I am chuckling here, but there are some real treasures to be found in growing up in the midst of complete dysfunction. I am chuckling because God always gets the last laugh and the truth of His words in Romans 8:28 are really resonating today, “And we know that in all things God works for the good of those who love him, who have been called according to his purpose.”
I have some real battle scars, but actually today they are treasures I wouldn’t trade for anything. I was very young when I first learned the relationship between confession, (repentance) and healing. Shame is a powerful weapon in dysfunctional families, people always trying to pass it off like a game of hot potato. Every time someone did something awful, I learned to confess and repent, (not to them but to God,) and just in that simple act a great deal of additional harm was avoided. To repent is to set wrong doing down at the foot of the cross and to walk away, forgiven, free.
As if you were made of teflon. Nothing sticks.
And you have to learn how to do that very quickly in the midst of dysfunction, least the next shoe fall before you’ve recovered from the last one. I am blessed to have learned that skill, because that is how you protect yourself emotionally and spiritually.
The relationship between confession and healing came back to me the other day. Someone broke the windshield wiper on my car and stole my wiper blades. What can I say, bad neighborhood.

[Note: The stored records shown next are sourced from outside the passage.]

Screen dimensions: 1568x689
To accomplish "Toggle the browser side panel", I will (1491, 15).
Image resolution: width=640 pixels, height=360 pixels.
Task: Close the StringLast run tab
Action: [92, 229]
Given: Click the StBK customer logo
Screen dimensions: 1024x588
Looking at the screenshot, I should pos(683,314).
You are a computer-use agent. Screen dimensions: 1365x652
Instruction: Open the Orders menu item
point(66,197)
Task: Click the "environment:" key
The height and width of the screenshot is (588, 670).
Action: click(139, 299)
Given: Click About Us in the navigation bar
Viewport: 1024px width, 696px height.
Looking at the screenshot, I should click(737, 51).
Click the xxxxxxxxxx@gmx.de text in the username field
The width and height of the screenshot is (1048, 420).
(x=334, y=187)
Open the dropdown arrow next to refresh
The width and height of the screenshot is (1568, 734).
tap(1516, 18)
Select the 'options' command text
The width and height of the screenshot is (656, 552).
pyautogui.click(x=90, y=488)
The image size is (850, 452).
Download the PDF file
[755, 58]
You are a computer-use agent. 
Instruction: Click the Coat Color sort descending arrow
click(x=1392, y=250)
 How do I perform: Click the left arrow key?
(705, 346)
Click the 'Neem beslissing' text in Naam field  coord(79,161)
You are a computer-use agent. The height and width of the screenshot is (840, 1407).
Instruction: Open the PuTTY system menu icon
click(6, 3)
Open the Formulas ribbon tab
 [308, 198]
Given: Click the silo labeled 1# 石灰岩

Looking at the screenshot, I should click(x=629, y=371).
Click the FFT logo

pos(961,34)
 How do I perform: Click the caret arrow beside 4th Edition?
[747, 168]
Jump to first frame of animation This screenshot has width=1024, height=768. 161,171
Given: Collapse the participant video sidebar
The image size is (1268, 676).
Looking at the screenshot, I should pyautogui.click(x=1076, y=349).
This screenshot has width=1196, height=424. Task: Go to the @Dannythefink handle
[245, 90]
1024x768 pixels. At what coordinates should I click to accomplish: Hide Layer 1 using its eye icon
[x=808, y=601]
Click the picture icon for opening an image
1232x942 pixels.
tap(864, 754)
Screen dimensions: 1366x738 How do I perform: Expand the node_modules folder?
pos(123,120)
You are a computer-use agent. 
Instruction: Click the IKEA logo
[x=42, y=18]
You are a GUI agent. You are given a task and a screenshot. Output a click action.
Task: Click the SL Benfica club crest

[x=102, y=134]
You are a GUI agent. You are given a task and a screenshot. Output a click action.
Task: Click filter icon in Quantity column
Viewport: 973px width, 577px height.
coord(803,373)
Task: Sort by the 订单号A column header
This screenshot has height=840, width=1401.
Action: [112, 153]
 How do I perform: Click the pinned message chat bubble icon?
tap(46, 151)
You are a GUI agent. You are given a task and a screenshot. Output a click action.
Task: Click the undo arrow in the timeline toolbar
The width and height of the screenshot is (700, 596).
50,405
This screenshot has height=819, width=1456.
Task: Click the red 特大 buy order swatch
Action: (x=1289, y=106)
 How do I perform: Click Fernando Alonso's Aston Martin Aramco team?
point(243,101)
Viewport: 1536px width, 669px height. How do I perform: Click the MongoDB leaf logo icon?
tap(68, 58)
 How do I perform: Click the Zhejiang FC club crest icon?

Whether it was vandalism or a desperate need for some free wiper blades I have no idea, but regardless this is an annoying inconvenience. And it’s not the first time.
So after grumbling about it for a few hours, I did what I always do, confess and repent. My husband does not understand, he is like, “but it is not your fault!” It never even occurred to me that it was my fault! Of course it is not my fault, but just the same somebody took my wipers and in exchange left behind offense, anger, frustration, cynicism, and a sense of violation and vulnerability. I do not want those things! This is not a good trade.
So, confession and repentance, as in “Lord, forgive me, I have picked up some things that do not belong to me.” And in that exchange there is now peace, grace, mercy, healing. Now that is a good trade, a priceless trade. I gave Him my garbage, He gave me His peace. An awesome trade, indeed.
This is a sticky wicket to traverse with people who have been genuine victims of abuse because there can be so much shame, so much resistance, so much insistence that it’s not my fault. I wish we could take “fault” and “blame” right out of the repentance equation, because that trips so many people up. Confession is healing and if you have been hurt, you need healing.
In the modern world however, we often do people a real disservice because we stress this is not your fault, you are not to blame, you have nothing to be sorry for. While this is all 100% true, in another dimension it can be a real stumbling block, because now confession, repentance, is off the table. You are now severed from your access to grace, peace, healing.
Sometimes we do an even greater disservice and speak of people’s need to forgive. Forgive?! We haven’t even treated the victim’s needs yet. When they have received enough grace and mercy themselves, forgiveness towards someone else comes, right on schedule. Don’t be trying to put the horse before the cart here and completely forget who the patient is.
I keep saying the biggest problem in our world today is that shame/pride dichotomy. Environmental shame, political shame, social shame, broken world shame. AND YOU BETTER BE ASHAMED OF ALL THESE THINGS TOO! Shame never suffers alone, it must pass itself along and share the misery. It will even throw a full-blown tantrum if you don’t.
Uh uh. Not going there because I have a Kinsman Redeemer. Jesus Christ who went to the cross, “despising the shame” on my behalf. -Hebrews 12:2.